Saved entries
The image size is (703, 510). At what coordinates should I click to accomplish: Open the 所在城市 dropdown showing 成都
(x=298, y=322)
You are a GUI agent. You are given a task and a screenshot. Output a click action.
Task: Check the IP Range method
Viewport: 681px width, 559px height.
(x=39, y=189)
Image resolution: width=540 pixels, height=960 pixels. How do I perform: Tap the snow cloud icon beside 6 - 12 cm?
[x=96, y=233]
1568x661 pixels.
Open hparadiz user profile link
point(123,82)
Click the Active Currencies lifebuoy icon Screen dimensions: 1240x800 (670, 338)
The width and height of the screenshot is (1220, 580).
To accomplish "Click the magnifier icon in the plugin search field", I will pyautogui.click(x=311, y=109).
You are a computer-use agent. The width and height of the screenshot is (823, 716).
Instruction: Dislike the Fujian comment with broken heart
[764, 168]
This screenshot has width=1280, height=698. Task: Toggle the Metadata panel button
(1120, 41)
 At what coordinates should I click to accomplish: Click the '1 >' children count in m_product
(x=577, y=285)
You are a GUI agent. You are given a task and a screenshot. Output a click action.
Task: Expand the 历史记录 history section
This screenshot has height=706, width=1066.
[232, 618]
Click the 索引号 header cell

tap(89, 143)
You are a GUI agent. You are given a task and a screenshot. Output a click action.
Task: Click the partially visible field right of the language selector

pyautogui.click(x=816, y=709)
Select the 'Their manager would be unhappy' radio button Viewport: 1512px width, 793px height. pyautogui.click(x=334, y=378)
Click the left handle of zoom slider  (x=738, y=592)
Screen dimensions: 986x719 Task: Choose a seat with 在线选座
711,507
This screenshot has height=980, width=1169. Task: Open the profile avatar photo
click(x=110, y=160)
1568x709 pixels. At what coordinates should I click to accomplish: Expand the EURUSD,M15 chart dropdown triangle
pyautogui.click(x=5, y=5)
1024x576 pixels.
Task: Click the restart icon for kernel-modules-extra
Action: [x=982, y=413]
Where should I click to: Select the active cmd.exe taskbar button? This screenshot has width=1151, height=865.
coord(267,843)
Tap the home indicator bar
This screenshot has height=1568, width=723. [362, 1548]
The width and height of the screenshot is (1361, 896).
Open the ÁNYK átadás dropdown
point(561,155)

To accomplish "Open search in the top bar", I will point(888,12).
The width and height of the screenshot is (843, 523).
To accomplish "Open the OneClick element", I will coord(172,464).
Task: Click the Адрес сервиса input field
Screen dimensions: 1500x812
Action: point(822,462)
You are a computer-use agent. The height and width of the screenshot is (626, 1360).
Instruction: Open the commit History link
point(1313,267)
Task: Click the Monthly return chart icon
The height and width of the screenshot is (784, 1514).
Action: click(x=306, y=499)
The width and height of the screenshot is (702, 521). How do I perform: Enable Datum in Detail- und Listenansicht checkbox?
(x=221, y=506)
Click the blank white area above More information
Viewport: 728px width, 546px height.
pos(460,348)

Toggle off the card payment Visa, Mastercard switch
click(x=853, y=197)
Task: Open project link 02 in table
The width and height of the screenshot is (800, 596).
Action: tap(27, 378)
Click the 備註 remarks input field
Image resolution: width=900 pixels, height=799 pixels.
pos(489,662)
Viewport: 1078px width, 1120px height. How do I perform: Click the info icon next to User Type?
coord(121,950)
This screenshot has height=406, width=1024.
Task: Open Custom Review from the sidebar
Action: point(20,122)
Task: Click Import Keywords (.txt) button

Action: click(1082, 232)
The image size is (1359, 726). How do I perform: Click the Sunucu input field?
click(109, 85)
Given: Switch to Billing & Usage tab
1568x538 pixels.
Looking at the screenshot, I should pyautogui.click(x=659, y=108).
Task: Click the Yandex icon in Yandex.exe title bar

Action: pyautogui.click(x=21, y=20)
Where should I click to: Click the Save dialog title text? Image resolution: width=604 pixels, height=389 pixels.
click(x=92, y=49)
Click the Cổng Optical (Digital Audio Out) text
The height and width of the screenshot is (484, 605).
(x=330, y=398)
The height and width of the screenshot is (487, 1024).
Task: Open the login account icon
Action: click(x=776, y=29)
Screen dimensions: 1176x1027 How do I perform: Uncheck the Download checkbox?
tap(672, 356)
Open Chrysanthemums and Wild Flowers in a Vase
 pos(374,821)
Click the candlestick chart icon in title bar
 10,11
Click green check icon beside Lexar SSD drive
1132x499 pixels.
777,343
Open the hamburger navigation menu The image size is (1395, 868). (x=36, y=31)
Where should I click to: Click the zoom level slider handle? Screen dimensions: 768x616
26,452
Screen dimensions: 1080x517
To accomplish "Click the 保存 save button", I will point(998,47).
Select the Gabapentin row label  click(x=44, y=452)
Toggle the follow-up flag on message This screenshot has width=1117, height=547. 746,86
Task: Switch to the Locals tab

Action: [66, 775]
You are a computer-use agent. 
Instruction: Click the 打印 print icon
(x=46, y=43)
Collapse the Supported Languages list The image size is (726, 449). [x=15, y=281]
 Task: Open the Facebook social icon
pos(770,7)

EXERCISE BRIEF> Line count for "computer": count the lines in the records above that contain this word, and write only the number.

RESPONSE TO THIS TASK> 3